Life assurance for inheritance tax planning
Written by Ray Coman
If life insurance were paid direct to the deceased, it would form part of the estate. Since the estate is likely to comprise of a home and other possessions, probably the proceeds would likely give rise to inheritance tax (IHT). This is because the value of the estate above the nil rate band, £325,000 at the time of writing, is taxable. The mainstream mechanism by which inheritance tax is sidestepped is via a Trust. Therefore, in most cases life insurance policies are not part of the estate in the UK and life insurance avoids inheritance tax.
However, the policyholder foregoes the right to alter life insurance written into the Trust. As alternatives, proceeds could be directed to a spouse or charitable association to benefit from IHT exemption.
The Trust, itself exempt, can be used to cover the cost of inheritance tax arising on the estate.
Technically, the creation of a Trust for the purpose of life insurance is a type of chargeable lifetime transfer. Chargeable lifetime transfers made in the seven years prior to death will reduce the nil rate band available to the estate of the deceased.
For both whole of life and term policies, open market value determines the chargeable transfer on creation of the trust. For healthy policy holders, surrender value gives an idea of market value. Policy surrender occurs when the policyholder exchanges their policy for cash prior to death. The surrender value is usually after deduction of penalties by the insurer.
In conclusion therefore, it is very unlikely that inheritance tax will be payable by the policyholder. A whole of life policy will be outside of his or her estate.

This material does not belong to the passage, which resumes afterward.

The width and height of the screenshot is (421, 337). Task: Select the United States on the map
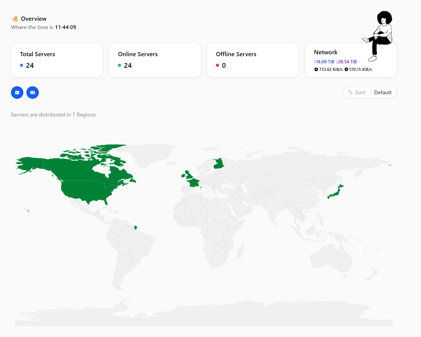click(x=86, y=191)
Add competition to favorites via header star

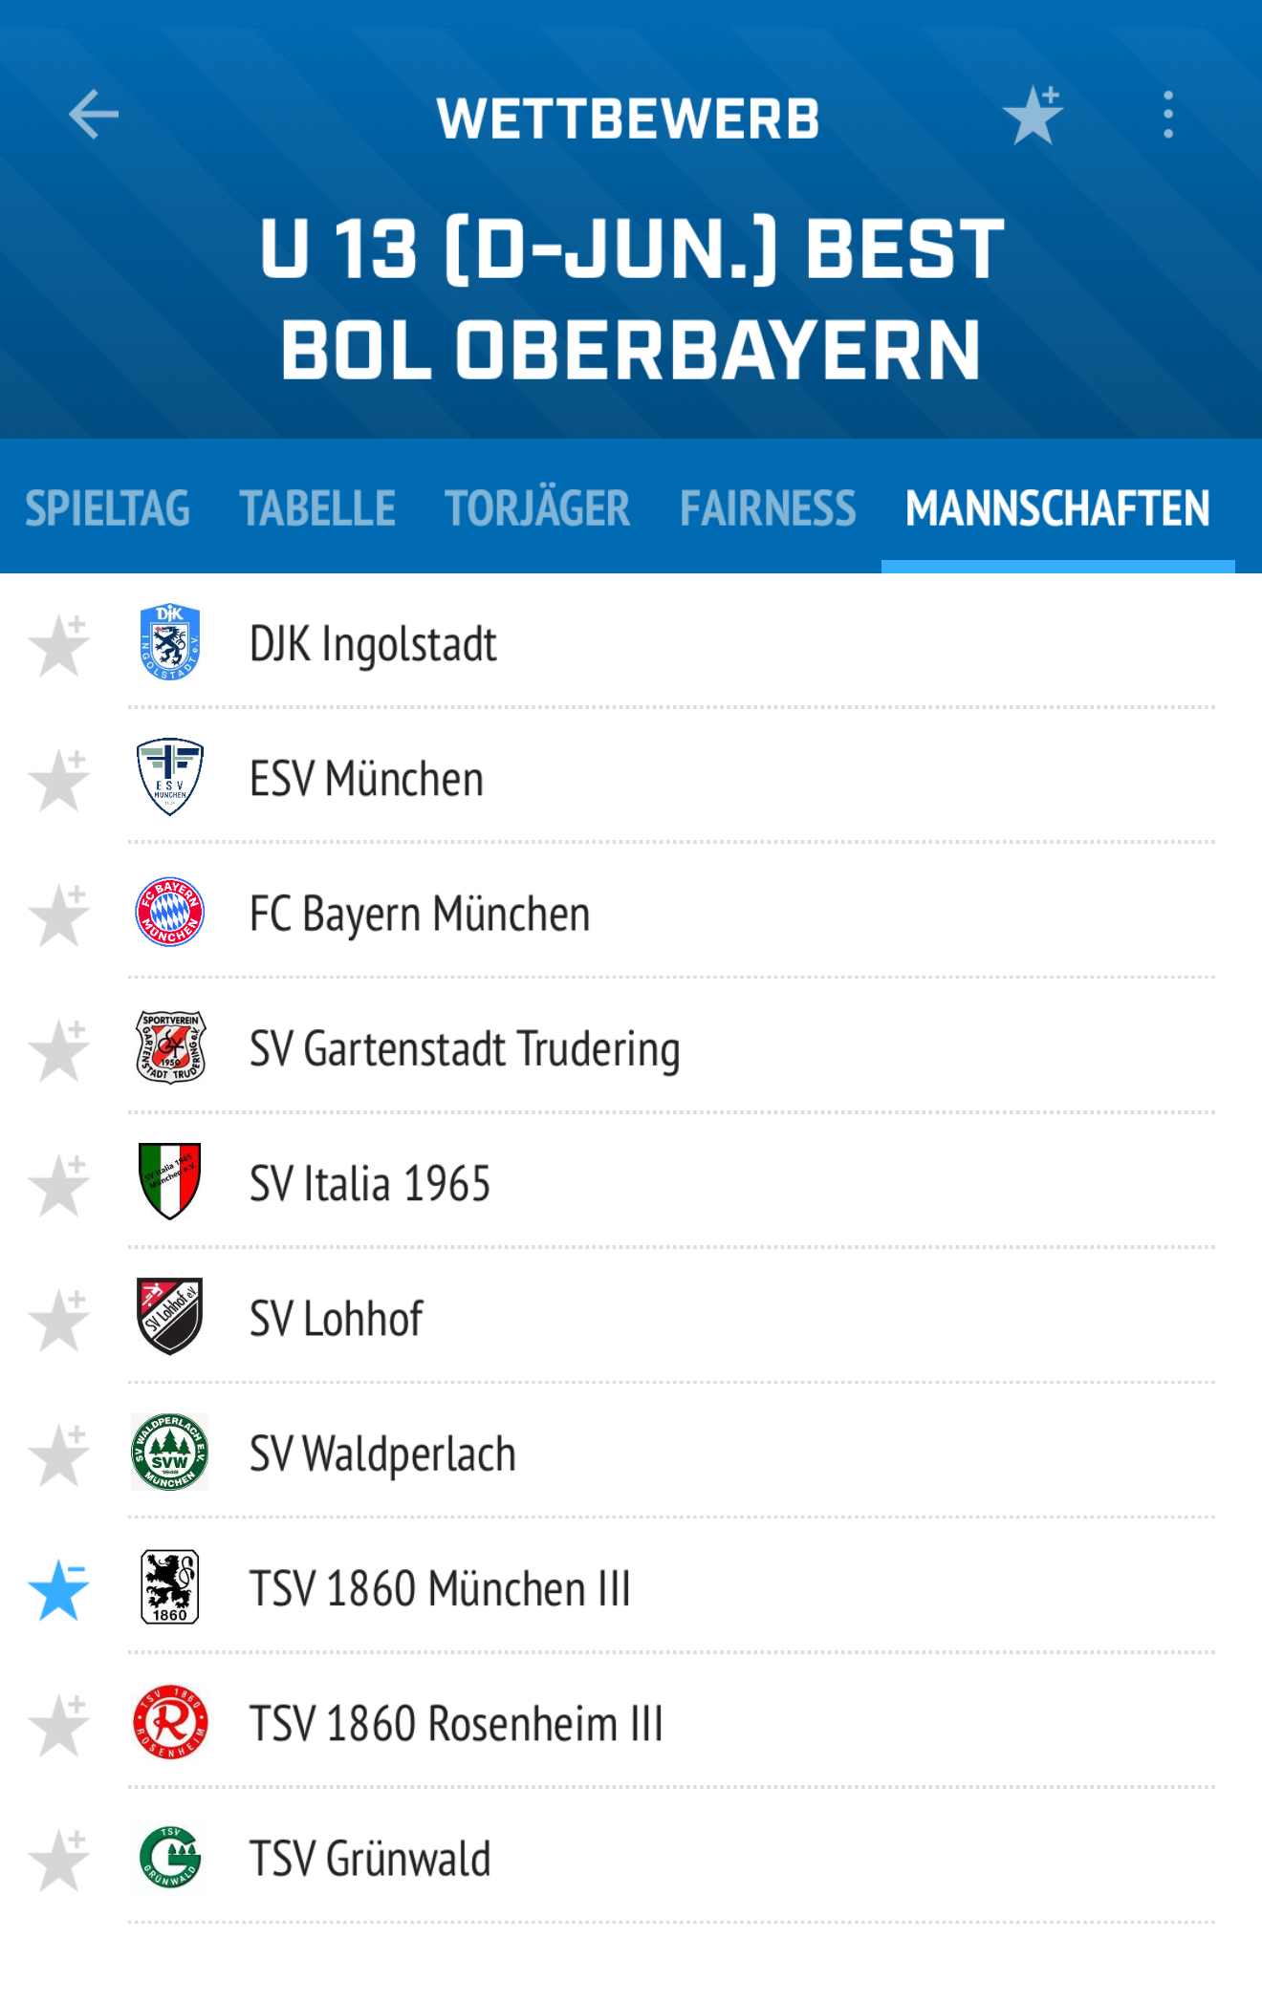(x=1033, y=115)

Payments into a Relevant Property Trust are usually regarded as further chargeable lifetime transfers. However, there is an annual exemption for inheritance tax, which is £325,000 at the time of writing.
Premiums tend to increase with age and there is a possibility that premiums will exceed the £3,000 a year threshold. Even if the annual allowance is exceeded, provided the gifts are made ‘normal expenditure out of income’ they will not be chargeable transfers. In the case of Bennett v IRC (1995) it was even decided that gifts do not need to be of a fixed amount to be of ‘out of income.’ It is only necessary that these gifts are affordable given the standard of living of the settlor.
Entry charges to inheritance tax should therefore be avoided when premiums are paid.
Trust have their own nil rate band, independent from that of the settlor for determining liability to inheritance tax. A potential pitfall is that a discretionary trust was created in the seven years prior to the creation of the life assurance Trust. In most cases, provided that the value of the trust does not exceed £325,000 (which is the nil rate band at the time of writing) the Trust will have no inheritance tax to pay. Given that Trusts are valued based on the total premiums paid for a healthy policyholder it is unlikely that there would be any charges.
On the death of the policyholder, the benefits are the entitlement of the Trust. They are not therefore treated as a gift of the deceased, even if proceeds exceed the premiums paid. The Trust is not liable to income tax or capital gains tax on receipt of insurance payout.
However, there are a minority of Trusts that will have a value above the nil rate band. Broadly, any nil rate band used by the estate is ignored in the calculation because the Trust is not treated as a possession of the deceased. The Trust would therefore have to have a value of over £325,000 to be taxable.
Often proceeds are paid to the beneficiaries straight after death. It is a strength of the arrangement that the lengthy process of probate can be circumvented, and beneficiaries can get funds sooner. However, in the less likely event that a Trust fund is not terminated, there could be period charges every ten years.
The scheme enables an individual to receive income during lifetime and gift capital to beneficiaries on death.
Where the settlor retains an interest in property, this causes a Gift With Reservation. If the gift is conditional such that the benefactor retains an interest, it is not treated as effective for inheritance tax purposes. For instance, if a person gifts their property but continues to live in rent free, the property will remain in their estate.
However, a discounted gift trust separately identifies what has been gifted and what remain the property of the settlor. Therefore if structured properly, there will be no Gift With Reservation and therefore no inheritance tax payable on death.